Régulation de la machine à vapeur Merlin

If only it were that easy. (Photo credit: zigazou76)

There have been quite a few cases of late of regulatory failure by the Care Quality Commission [CQC] in the UK.  How can regulatory performance be monitored and improved?

The first thing to realise is that regulators are monopoly suppliers of regulation; that means, that if they don’t do a good job, the regulated don’t have a choice.

Regulators often find reasons to expand their remit (regulatory creep) and because they are prima facie trusted to do their work, regulatory overseers’ consent. Tight performance expectations coupled with effective oversight helps, as does conducting regulatory benchmarking exercises to assess comparative performance with other regulators. This helps keep regulators focused and not get drawn into expanding, like a gas, from what they need to do essentially.

The people who work as regulators invariably derived there expertise from the industry area being regulated. In the case of the CQC, people who had worked in hospitals. This creates an obvious risk in terms of ‘regulatory capture’ by the regulated. The NHS used to speak of being a ‘family’, all cosy, and as we all know, in families it is important to support each other and suppress dissent — paternal/maternal models of behaviour dominate.

But, regulators need to learn how to adopt new behaviours from what got them the job in the first place; much organisational failure arises from failure of people alter their behaviour as roles change. The relationship between regulatory and regulated cannot be chummy; it must be built on evidence that the regulator knows what they are doing and are not going to be compromised by past relationships or a need to be ‘liked’ by the regulated. The selection of the ‘great and the good’ to act as chairpersons and chief executives risks individuals putting their own reputation ahead of the need to regulate with vigour. Sometimes, as the NHS is learning, regulators have to have the teeth to do what needs to be done.

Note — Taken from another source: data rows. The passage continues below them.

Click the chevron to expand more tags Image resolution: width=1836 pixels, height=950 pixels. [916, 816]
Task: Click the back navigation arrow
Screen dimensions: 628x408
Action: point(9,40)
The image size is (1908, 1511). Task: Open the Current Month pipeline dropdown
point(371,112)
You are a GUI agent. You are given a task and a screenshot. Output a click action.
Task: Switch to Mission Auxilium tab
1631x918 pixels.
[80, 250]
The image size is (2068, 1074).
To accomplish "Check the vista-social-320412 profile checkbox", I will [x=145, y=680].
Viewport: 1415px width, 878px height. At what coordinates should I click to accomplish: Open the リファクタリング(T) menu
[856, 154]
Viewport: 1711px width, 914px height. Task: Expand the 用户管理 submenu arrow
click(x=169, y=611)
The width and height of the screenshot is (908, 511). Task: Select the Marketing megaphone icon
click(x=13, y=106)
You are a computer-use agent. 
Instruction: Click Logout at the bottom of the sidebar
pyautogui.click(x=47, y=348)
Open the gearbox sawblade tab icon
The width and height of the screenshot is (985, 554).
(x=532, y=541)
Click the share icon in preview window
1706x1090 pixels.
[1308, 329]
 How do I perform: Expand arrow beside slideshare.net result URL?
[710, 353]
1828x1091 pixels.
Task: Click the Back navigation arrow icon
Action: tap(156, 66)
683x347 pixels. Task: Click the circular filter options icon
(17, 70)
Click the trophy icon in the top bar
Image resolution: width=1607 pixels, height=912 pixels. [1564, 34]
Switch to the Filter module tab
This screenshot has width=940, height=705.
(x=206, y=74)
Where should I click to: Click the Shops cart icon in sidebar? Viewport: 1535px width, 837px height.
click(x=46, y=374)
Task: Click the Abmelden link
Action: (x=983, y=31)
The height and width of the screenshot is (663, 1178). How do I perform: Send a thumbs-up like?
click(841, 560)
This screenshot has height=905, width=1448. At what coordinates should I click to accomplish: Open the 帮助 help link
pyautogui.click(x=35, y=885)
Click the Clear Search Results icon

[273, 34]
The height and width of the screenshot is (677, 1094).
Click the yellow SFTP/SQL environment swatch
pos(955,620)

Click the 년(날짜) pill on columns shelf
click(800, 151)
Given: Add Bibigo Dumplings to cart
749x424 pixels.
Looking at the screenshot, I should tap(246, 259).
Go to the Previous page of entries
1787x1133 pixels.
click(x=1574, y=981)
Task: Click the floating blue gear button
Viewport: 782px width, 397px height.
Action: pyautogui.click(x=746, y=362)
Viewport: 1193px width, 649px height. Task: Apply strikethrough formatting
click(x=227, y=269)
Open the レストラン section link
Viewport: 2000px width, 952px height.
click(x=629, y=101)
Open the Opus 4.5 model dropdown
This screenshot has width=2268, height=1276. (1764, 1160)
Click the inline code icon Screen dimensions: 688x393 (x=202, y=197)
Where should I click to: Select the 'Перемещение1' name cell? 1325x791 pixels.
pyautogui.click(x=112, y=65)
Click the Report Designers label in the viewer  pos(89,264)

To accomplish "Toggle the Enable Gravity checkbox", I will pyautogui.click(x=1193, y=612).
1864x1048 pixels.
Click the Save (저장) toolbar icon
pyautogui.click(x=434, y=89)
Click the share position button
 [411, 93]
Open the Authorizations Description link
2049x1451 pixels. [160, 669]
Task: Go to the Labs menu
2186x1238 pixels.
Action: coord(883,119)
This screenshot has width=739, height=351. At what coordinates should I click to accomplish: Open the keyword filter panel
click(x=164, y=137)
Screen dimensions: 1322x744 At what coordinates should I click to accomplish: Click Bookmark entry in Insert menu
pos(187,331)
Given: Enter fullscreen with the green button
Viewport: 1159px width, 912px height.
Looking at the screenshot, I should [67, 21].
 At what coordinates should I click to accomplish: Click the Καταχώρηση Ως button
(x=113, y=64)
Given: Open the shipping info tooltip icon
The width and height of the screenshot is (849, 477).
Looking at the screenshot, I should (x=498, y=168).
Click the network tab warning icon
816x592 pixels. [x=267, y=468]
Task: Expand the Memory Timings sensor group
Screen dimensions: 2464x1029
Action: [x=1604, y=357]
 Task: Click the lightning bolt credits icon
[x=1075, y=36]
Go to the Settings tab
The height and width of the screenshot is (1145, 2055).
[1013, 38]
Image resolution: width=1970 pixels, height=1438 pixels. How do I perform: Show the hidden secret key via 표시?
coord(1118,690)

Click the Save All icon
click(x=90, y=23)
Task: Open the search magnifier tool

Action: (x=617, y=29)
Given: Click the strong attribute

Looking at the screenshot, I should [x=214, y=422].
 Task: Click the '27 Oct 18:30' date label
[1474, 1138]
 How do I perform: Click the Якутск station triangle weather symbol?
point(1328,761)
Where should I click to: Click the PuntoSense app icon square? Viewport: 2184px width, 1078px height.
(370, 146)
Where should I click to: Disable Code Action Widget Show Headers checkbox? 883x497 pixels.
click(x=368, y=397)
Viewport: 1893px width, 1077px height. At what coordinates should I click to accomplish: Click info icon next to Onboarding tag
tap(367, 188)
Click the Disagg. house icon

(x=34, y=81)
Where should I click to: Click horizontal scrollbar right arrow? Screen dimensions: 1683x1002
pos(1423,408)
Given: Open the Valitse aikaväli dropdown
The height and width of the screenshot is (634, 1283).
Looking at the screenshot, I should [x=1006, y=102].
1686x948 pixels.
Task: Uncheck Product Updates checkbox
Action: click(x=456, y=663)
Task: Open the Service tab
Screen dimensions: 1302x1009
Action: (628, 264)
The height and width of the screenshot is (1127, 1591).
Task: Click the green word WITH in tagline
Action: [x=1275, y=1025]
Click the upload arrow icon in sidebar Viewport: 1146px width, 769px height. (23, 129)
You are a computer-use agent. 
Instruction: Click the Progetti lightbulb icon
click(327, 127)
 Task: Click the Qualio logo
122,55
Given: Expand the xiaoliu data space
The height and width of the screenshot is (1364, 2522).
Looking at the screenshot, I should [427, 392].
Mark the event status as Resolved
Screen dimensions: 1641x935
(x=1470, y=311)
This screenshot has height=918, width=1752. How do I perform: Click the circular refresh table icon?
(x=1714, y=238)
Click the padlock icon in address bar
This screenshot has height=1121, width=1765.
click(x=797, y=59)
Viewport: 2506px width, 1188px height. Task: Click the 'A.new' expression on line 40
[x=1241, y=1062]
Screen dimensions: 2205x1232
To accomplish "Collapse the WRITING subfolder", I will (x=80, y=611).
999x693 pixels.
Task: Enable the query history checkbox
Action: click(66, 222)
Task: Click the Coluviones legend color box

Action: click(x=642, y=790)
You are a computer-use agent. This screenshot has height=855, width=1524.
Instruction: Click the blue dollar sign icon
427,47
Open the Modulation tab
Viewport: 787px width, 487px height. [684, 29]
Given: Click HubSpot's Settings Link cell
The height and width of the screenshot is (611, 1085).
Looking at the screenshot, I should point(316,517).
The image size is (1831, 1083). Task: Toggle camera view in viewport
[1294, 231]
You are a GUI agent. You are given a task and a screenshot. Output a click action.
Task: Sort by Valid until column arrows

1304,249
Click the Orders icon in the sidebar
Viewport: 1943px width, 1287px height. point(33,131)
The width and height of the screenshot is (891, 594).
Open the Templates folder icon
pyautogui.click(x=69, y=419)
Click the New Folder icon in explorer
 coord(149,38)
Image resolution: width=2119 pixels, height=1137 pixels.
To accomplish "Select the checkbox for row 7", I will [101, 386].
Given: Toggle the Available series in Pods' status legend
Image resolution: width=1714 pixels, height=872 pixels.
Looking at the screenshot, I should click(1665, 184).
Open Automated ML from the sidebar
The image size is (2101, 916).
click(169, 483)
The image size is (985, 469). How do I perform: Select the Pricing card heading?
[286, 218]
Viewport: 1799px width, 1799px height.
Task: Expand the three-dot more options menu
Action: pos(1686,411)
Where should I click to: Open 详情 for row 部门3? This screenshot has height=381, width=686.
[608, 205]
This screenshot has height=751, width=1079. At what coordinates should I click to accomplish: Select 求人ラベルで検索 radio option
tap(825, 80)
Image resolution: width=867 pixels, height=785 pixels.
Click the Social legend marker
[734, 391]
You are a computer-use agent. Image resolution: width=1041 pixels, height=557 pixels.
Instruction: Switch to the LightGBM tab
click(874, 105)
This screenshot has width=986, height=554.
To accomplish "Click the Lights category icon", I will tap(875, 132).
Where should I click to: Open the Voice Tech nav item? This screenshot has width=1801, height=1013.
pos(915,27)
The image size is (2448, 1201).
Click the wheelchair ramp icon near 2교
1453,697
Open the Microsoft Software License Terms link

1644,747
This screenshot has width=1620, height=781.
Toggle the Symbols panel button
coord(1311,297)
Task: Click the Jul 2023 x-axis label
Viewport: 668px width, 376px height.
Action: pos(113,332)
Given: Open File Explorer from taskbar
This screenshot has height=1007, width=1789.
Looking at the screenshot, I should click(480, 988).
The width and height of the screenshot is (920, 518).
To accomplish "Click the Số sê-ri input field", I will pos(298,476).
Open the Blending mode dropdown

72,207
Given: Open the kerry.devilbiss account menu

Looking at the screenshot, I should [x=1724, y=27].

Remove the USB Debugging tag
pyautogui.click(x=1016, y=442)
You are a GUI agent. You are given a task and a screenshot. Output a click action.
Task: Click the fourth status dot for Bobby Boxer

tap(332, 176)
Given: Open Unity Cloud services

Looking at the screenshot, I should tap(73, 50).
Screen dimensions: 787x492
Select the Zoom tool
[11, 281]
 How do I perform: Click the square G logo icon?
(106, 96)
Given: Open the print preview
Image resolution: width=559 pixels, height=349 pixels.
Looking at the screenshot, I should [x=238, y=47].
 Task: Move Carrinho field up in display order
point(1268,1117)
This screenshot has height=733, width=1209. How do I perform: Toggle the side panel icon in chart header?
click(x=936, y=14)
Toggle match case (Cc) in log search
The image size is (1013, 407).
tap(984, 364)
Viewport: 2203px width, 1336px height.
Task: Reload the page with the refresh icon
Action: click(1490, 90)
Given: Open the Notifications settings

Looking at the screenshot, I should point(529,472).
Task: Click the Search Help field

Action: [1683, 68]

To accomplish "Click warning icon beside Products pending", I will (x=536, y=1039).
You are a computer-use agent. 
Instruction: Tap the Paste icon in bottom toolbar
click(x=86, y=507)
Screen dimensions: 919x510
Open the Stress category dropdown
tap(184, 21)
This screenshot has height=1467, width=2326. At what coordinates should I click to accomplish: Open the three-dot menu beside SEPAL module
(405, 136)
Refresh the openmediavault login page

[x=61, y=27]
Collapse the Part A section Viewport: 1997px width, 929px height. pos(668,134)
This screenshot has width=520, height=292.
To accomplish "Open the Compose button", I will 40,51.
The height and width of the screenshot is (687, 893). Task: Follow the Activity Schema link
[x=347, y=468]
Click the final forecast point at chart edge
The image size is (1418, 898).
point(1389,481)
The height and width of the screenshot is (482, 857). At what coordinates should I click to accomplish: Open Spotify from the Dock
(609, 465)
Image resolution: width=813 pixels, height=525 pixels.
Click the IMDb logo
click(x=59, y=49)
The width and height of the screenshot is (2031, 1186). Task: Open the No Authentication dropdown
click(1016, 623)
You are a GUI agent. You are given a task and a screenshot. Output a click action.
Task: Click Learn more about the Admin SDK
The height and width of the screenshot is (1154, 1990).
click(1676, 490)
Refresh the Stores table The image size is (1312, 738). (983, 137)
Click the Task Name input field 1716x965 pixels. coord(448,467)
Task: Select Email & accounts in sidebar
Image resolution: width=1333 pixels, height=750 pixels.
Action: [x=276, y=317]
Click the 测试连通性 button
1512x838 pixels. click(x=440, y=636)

Perhaps more relevant is how regulatory inspectors use their knowledge when inspecting a hospital. While one hopes they use their knowledge well, they are not immune from making assumptions that something is happening (because in their experience seeing ‘A’ means ‘B’ is happening, when in fact it may not). I recall doing some performance work in a UK NHS hospital, and as I was walking through A and E and noticed that guideline posters were both out of date and not dated.  I was told they would change that immediately. Well, mundane stuff making sure guidelines are current, and dated as such, but pretty sloppy. Perhaps a regulator might assume that staff would know what to do. A risky assumption.

Regulatory inspectors need to be able to test all the systems to ensure the are working together. This means, for instance, taking a patient chart at random from the records and tracking the patient care through to discharge, and perhaps follow up at home.  I did a review of discharge on an NHS hospital and was looking at the charts and asked the ward staff about discharge plans for various patients. I was told for some of them that they didn’t have target dates, but that they made up dates for patients to keep them quiet. I asked what the patients thought of this and they said they usually forgot anyway. Needless to say, this sort of dishonesty is easy to catch (the staff thought I was ‘like them’ and would understand the need; I wasn’t and I didn’t); doing good chart audits of this sort are part of a detailed hospital regulatory inspection. Are the staff still dishonest, though? Let’s just say they didn’t do very good care planning as they had no target dates for discharge against which to calibrate resource use and then review when things didn’t happen as planned. Easy to pick up. With better care planning, it is easier to be honest with the patients.

I take a leaf from the nuclear industry regulatory inspection process. A basic assumption is that the regulated have good reasons to conceal, mislead and hide relevant information.  Since the stakes are high that poor inspection leads to system problems (think Japanese report on Fukushima nuclear site), starting from a position of doubt about the veracity of information enables a more robust approach to regulation.